You have to consider why you want to make the switch. My wife was a former AD pain-anesthesiologist. She recently got out and is doing private practice pain. She does like the autonomy of pain better than anesthesia (she hated dealing with surgeons and their varying temperaments). She likes having no in-house call. However reimbursements has gone down for pain. She probably would make more as an anesthesiologist unless she was a needle jockey and just stuck anyone who walked in the door without regard. The pathology of the patients can wear someone down. A good portion of patients are simply there for opiates. If you join a practice headed by spine surgeons then expect to be their word for female dog.

She does shifts twice a month as an anesthesiologist to keep her skills up because she'd like that as a fall back if she gets burned out. Just something to think about.
 
it's about the autonomy and unpredictability of my schedule, also the nature of private practice anesthesia in general.
 
You are going to make a big mistake.

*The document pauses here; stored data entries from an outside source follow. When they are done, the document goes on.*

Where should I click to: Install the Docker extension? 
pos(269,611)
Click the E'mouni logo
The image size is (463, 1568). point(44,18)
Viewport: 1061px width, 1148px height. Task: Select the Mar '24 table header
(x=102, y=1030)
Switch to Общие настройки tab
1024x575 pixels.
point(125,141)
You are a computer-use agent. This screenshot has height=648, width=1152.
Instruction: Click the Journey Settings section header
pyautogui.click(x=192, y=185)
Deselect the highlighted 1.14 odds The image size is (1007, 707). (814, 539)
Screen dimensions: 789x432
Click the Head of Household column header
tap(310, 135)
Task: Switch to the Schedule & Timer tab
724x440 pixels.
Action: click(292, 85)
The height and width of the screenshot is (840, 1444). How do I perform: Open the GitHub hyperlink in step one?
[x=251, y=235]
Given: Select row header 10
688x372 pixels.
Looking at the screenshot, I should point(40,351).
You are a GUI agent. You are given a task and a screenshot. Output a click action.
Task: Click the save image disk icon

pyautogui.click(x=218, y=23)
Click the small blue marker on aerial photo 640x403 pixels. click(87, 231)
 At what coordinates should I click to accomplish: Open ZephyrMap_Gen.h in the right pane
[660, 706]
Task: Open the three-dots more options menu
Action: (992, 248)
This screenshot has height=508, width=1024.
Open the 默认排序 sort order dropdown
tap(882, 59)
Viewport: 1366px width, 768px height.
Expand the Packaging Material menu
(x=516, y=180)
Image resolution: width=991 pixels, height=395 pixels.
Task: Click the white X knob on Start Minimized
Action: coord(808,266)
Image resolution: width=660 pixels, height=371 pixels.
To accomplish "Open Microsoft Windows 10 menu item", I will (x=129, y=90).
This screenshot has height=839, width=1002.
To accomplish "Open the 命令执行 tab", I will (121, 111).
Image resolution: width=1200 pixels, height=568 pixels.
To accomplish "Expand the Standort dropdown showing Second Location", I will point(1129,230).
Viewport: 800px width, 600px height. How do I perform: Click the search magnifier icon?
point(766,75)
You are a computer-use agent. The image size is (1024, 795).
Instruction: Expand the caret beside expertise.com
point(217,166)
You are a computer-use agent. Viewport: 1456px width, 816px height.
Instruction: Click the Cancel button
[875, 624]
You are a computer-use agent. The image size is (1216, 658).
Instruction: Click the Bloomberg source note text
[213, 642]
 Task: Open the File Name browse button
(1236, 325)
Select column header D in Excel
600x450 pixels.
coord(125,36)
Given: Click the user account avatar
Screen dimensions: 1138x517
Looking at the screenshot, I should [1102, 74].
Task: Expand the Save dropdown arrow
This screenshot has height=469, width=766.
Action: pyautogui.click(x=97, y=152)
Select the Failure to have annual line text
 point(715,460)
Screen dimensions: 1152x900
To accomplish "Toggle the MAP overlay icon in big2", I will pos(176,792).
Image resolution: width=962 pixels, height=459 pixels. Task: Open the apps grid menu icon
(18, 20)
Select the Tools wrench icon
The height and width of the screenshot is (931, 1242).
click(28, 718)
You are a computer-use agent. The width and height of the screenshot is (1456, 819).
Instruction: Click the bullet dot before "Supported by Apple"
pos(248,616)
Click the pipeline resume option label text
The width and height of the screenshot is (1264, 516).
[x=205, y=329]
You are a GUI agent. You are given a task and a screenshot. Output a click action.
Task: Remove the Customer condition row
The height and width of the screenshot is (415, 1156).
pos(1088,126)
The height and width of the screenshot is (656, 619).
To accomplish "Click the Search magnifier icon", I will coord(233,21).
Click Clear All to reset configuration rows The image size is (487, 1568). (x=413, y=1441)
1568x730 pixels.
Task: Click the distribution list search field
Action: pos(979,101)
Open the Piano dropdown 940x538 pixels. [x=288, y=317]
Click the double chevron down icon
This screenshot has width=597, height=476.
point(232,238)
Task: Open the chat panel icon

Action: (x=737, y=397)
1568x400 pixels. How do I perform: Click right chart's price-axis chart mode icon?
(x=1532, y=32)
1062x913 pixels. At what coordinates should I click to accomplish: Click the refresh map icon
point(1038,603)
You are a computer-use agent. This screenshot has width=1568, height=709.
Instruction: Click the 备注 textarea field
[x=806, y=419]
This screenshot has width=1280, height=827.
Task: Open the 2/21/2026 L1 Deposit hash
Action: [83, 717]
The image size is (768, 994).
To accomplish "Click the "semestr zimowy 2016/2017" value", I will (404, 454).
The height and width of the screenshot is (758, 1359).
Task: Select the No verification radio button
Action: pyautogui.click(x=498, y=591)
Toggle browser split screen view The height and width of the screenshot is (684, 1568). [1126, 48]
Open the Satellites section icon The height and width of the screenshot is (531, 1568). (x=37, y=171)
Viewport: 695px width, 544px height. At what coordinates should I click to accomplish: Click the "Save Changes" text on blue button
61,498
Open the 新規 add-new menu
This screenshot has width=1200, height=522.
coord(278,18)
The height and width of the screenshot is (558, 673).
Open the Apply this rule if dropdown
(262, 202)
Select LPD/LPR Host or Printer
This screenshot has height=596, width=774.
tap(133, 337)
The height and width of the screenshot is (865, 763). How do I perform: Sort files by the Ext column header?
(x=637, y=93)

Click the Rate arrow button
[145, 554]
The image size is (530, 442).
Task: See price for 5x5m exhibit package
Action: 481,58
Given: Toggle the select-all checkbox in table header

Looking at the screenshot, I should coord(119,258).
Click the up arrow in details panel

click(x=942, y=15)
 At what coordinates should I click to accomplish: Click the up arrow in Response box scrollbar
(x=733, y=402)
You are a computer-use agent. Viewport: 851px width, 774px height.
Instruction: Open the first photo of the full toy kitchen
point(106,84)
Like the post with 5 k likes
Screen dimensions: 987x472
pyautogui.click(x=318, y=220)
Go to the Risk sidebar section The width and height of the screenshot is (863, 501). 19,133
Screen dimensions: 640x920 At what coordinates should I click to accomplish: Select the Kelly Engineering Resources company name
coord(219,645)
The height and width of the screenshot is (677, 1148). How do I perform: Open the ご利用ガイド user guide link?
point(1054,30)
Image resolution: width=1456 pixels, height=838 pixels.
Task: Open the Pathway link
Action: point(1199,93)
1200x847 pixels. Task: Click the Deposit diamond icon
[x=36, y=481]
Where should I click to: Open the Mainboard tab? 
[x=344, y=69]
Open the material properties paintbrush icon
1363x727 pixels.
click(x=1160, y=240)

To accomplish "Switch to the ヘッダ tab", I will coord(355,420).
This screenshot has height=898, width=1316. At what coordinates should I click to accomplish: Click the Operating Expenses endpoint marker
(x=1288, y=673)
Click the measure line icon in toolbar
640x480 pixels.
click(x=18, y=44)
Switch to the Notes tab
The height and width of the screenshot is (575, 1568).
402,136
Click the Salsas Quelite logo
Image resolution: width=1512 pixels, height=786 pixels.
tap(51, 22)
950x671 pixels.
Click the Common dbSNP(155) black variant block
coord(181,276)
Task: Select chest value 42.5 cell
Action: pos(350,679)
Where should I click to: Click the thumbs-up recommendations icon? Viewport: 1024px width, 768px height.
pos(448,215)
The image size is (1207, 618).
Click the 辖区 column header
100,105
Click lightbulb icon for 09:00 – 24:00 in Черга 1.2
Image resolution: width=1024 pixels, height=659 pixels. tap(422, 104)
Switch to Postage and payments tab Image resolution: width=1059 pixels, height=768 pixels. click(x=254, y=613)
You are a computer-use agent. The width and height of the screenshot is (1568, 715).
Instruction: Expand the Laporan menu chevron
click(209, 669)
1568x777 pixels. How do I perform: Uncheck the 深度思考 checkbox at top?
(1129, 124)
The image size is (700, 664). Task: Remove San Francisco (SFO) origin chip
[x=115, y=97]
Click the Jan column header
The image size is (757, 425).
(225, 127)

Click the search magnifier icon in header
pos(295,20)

If you're not competitive for a pain fellowship as a civilian, you probably won't be competitive for a .mil one either.
You're better off taking a good academic job and trying to secure a position from within. And a good academic job may be better than a lot of PP/AMC jobs.
 
It's a moot point. Finding out that no AD billets in Navy, and likely AF as well.
 
It's a moot point. Finding out that no AD billets in Navy, and likely AF as well.
I am not surprised. On paper, Navy anesthesia is overmanned.

I wouldn't expect direct accession billets and bonuses to be available for the next few years.